AUSTRALIAN COUNCIL FOR THE DEFENCE OF GOVERNMENT SCHOOLS

 

PRESS RELEASE 546#

 

ONLY THE PUBLIC SYSTEMS OF EDUCATION PROVIDE EQUITY:

 

ALL PUBLIC  SCHOOLS ARE GOOD SCHOOLS

 

19 March 2014

 

Thanks to selfish religious minorities and market ideology, Australia has become, not the land of the ‘fair go’ or even a meritocracy — but a land which is more socially stratified than the UK, Canada , or New Zealand,   – let alone Finland.

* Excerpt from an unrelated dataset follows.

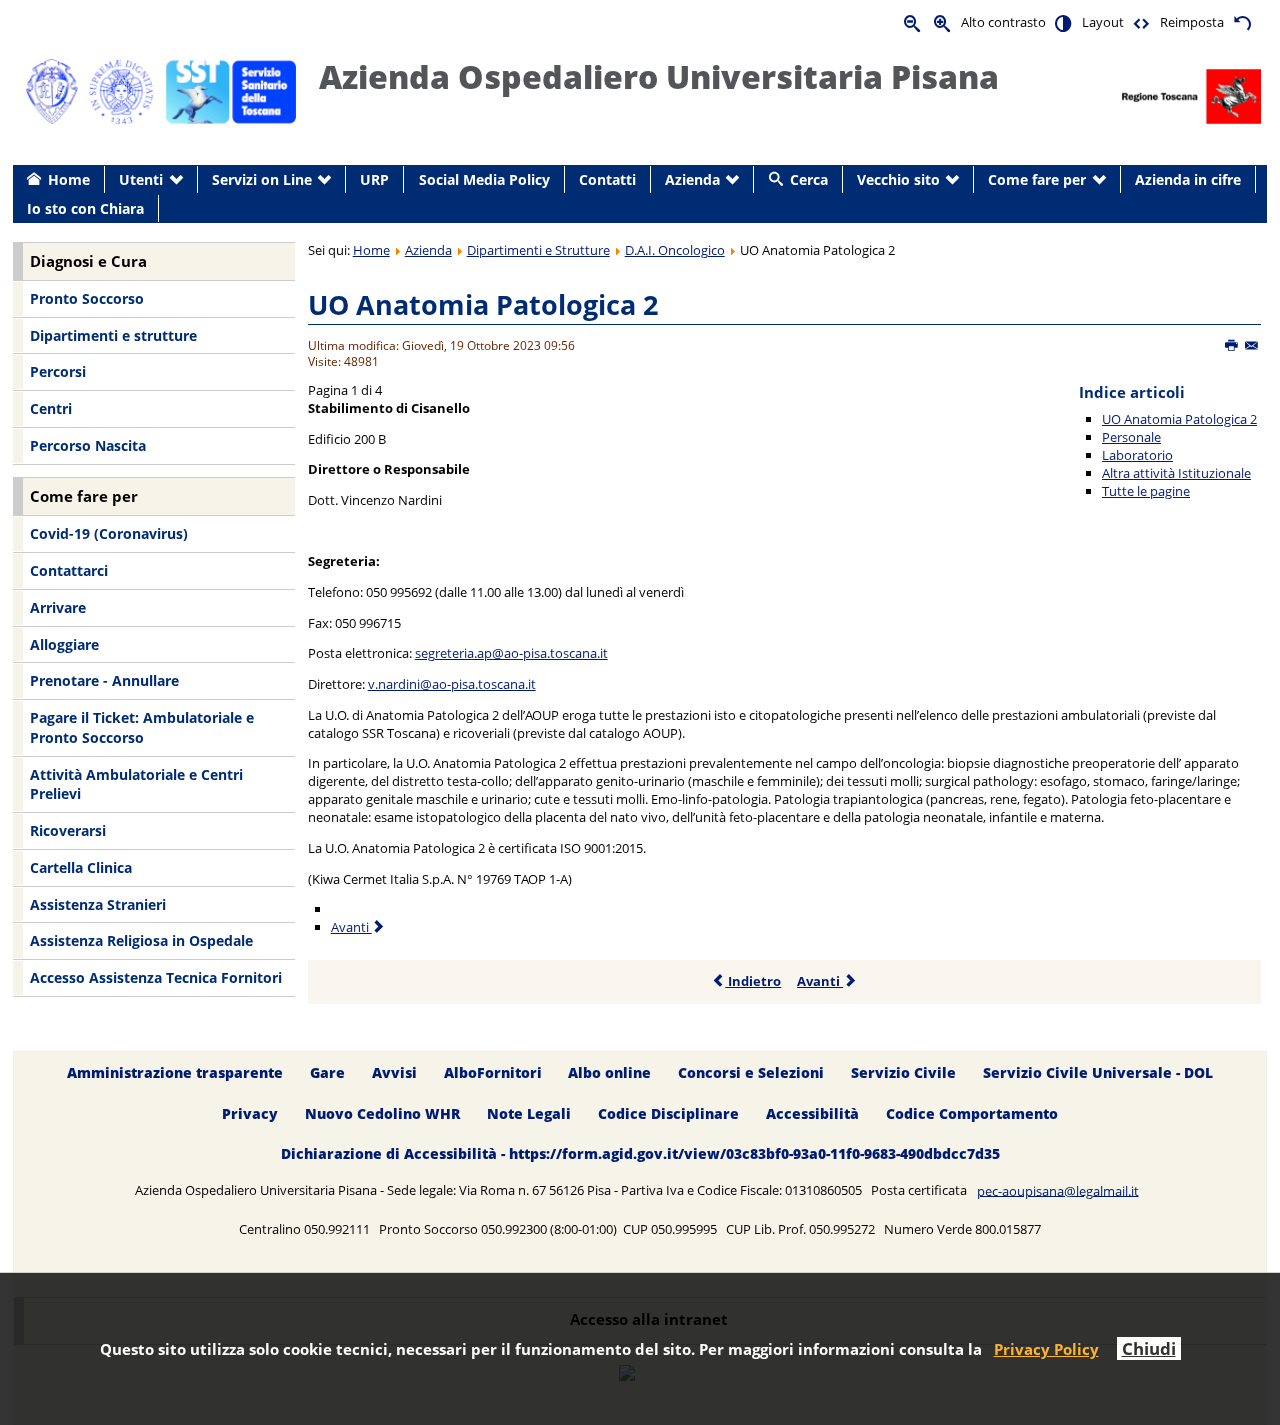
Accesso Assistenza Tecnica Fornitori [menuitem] (156, 977)
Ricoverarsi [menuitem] (68, 830)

Data from the Organisation for Economic Cooperation and Development (OECD) http://www.oecd.org/pisa/pisaproducts/48852584.pdf  show that the proportion of kids who go to a socially mixed or average school is lower in Australia than in most other comparable countries. Our schools are more socially stratified than in Canada, New Zealand or even the UK. See http://theconversation.com/australian-schools-engines-of-inequality-23979

In the nineteenth century Australia and the US believed in and created public school systems that guaranteed all children, no matter their origins, access to a publicly funded education. They understood that you can only educate all of the children all of the time in publicly funded public schools. They had the wisdom – and guts – to stop State Aid to private church schools and separate religion from the State.

But religious minorities and plutocrats are now creating education systems that are socially stratified and full of inequalities. There is much evidence to suggest that our schools, rather than promoting equity, are effectively serving as engines of inequality. This is true of schools in other countries that have embraced choice and competition to organise education.

Social stratification in the Australian education system is sharper than in most countries. Students from wealthy, privileged backgrounds tend to go to high-fee, independent high schools. Kids from low-income, disadvantaged backgrounds tend to go to government high schools.

DOGS CAN ONLY SAY: What else did public policy makers, academics and educators expect when they gave in to the lobbying of the powerful Catholic Church for State Aid, the greedy Protestant churches that swung on their public funding coattails, and the insecure middle classes in 1969? 

Laura Perry and Christopher Lubienski in The Conversation of 3 March, 2014, had this to say:

Rather than create a system in which schools compete with each other for students and funds, Canada (and to an even larger extent, Finland) has tried to ensure that all schools are good schools.

Ensuring that all schools are good schools requires equitable distribution of resources, funds and students from a range of social backgrounds. It requires minimising the number of residualised, high-poverty schools and the number of super-funded, socially elite schools.

As shown by Canada and Finland, this can be accomplished by creating a strong public education system in which all students, regardless of where they live or how much money their parents earn, are guaranteed access to high-quality academic education.

This is all good, 21st century rhetoric. But it is meaningless unless academics and policy makers like this are prepared to confront the real problem:

·        morally bankrupt religious leaders,

·        market ideologues, and

·        members of the insecure middle class.